Appunti

AMY

Amy_winehouse
Pare che AMY rimarrà nelle sale ancora un po’, visto lo straordinario successo di pubblico.
E’ una buona notizia anche perché alcune cose da noi arrivano alla spicciolata e prendono la forma di veri e propri happening (poche proiezioni, poche le sale, biglietti ovviamente a prezzi rincarati rispetto alla normale programmazione) e probabilmente non dovrebbe essere così.
Se questo succede perché qualcuno pensa che non ci sia granché interesse rispetto ad un certo tipo di produzioni, la quantità di gente che ha affollato le sale (in questo ed in altri casi) è una buona smentita; se questo succede perché comunque, nel dubbio, è meglio lucrarci su.. dovremmo disertare in massa, (ma) questa e tante altre cose.

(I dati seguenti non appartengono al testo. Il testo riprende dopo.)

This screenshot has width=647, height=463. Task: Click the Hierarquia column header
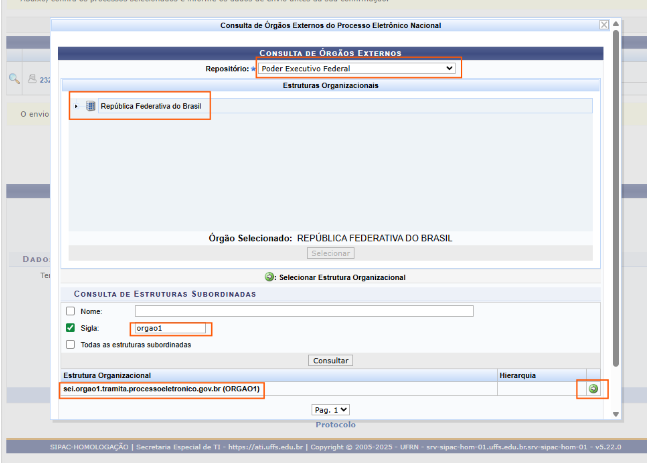518,375

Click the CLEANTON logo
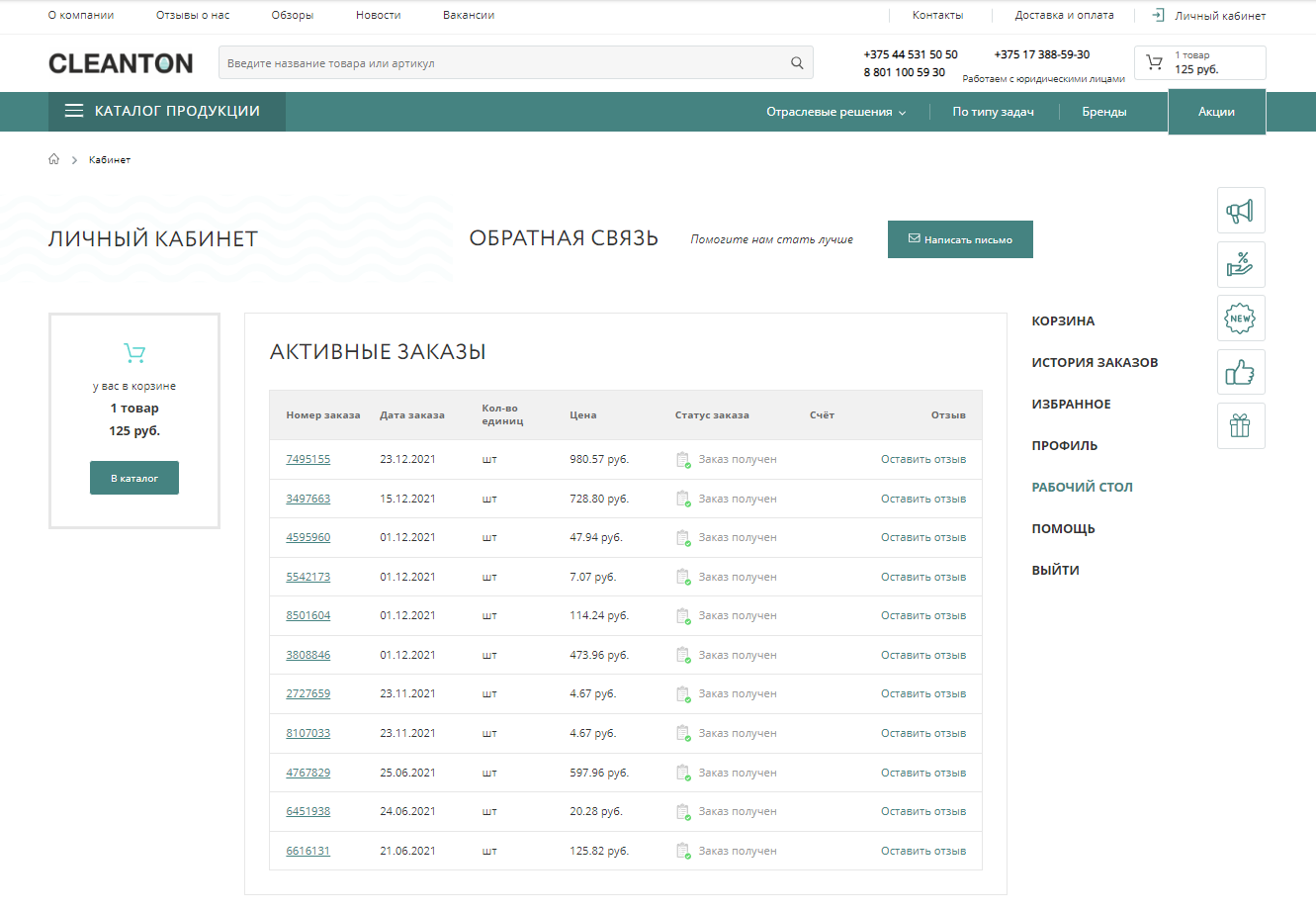pos(121,63)
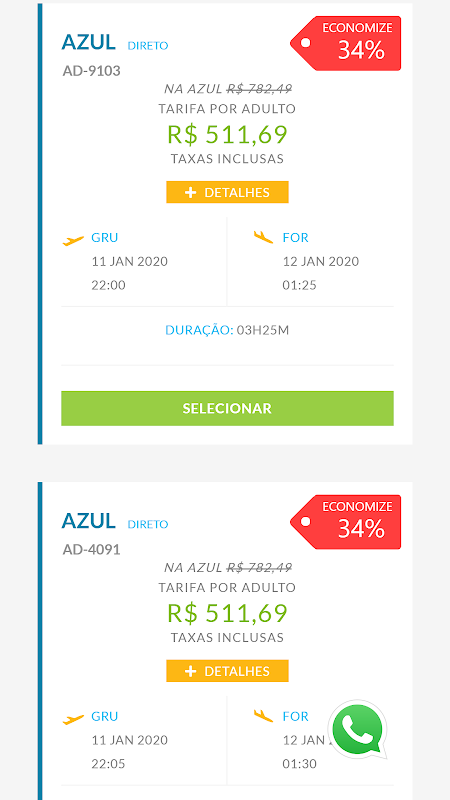Click the AZUL airline name on flight AD-4091
The image size is (450, 800).
click(x=89, y=521)
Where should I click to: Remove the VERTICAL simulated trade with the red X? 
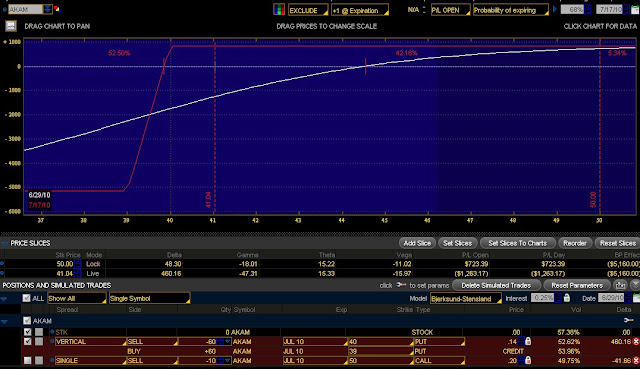636,341
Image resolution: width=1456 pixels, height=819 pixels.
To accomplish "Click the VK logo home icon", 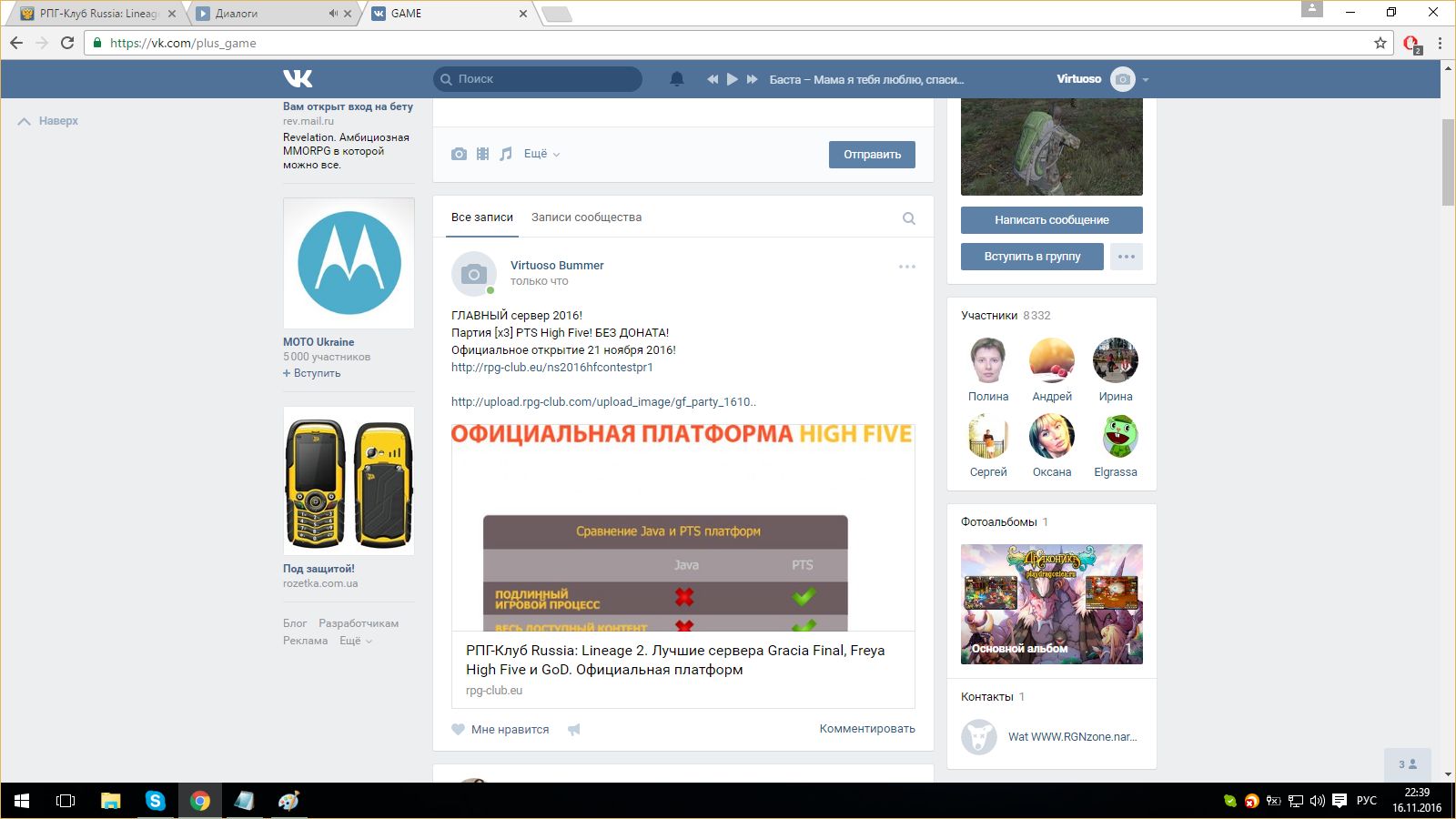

Ciò detto, AMY tiene fede al suo sottotitolo (The Girl Behind The Name) e nulla approfondisce dal punto di vista della creazione/produzione di Frank e Back To Black (ad esempio: come mai sono così diversi l’uno dall’altro? Perché il secondo è frutto della collaborazione con Mark Ronson. Ok, perché Mark Ronson? Nulla.); sotto questo profilo, si coglie solamente il fatto che le canzoni di Amy Winehouse siano tutte molto personali, trasposizioni taglienti di ansie, esperienze, crescite incerte e fragilità assortite.
Il documentario si concentra proprio sulla sua persona, quindi.
E conferma che Amy Winehouse non ha vissuto altro che il tipico cliché di molti altri artisti: un’ascesa basata su doti straordinarie e una caduta dovuta all’incapacità di gestire la fama (un modo deve pur esserci, nonostante la più spinta sensibilità).

Nel mezzo, una vita evidentemente troppo intensa per lei: scelte sbagliate, amicizie ondivaghe, personaggi squallidi (padre compreso, facilmente il peggiore), probabili traumi infantili, paparazzi, stress, droghe, solitudine, pressione, voce, adorazione, fanatismo.

Insomma, il regista Asif Kapadia aveva almeno un centinaio di altri possibili soggetti, ma ha scelto Amy, dice, «per toglierla dal piedistallo, umanizzarla; era la ragazza della porta accanto» (entrambi, peraltro, vengono dalla zona nord di Londra).

Questa è l’unica possibile ottica in cui guardare AMY: è crudo, un pugno in faccia narrato da molte voci, tra cui quelle dei veri amici, video privati e filmati in cui si vede – letteralmente – il privato trascinato via dai paparazzi. E’ uno stridore raccapricciante, il contrasto tra pubblico e privato rivelato senza filtri.
Osservare il viso di Amy agli esordi, senza il trucco pesante, è solo il primo degli shock.

Guardare come tutto culmina verso la morte – di quello stiamo parlando, altrimenti non saremmo qui – proietta in una sorta di macabra attesa di un finale già scritto, ma forse per la prima volta interamente mediatico; una sorta di tragico Truman Show senza possibilità di redenzione.

Ecco, il solo senso che può avere un documentario come AMY non è l’istinto voyeuristico – che pudore e rispetto dovrebbero mettere a tacere –  ma il suo svelare una spietatissima fenomenologia del successo.